* Stored items:
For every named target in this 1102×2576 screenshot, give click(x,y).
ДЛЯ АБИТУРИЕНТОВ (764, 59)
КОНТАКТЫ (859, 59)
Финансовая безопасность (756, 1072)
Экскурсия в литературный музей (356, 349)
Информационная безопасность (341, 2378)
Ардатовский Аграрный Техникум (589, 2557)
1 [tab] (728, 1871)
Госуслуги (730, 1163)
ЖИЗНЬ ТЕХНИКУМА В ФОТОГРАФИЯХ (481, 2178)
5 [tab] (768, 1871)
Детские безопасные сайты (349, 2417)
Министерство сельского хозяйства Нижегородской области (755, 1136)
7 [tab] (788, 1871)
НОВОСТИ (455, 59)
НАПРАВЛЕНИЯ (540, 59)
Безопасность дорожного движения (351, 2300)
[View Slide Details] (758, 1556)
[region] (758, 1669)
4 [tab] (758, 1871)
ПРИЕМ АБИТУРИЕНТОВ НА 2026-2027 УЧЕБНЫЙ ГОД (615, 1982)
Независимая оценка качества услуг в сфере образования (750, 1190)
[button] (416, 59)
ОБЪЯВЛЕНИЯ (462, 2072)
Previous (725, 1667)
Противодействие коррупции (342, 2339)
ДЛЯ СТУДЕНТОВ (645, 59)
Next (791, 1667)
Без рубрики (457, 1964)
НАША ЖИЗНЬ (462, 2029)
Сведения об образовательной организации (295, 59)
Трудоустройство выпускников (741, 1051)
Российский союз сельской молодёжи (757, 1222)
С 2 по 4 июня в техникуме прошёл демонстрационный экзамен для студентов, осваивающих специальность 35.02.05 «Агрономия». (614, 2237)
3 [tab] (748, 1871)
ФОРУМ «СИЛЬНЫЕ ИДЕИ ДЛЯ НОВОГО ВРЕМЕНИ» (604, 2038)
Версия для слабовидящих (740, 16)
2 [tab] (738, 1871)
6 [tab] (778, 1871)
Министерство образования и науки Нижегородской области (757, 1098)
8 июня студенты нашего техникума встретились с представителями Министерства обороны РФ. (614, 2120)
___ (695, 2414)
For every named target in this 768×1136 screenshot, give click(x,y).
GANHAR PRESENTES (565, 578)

* WORK INSTRUCTION:
Take the lines from the top of the data through the one that contains "Информационная безопасность (341, 2378)" and copy them exactly, leaving out every line after it.

* PROBLEM SOLUTION:
For every named target in this 1102×2576 screenshot, give click(x,y).
ДЛЯ АБИТУРИЕНТОВ (764, 59)
КОНТАКТЫ (859, 59)
Финансовая безопасность (756, 1072)
Экскурсия в литературный музей (356, 349)
Информационная безопасность (341, 2378)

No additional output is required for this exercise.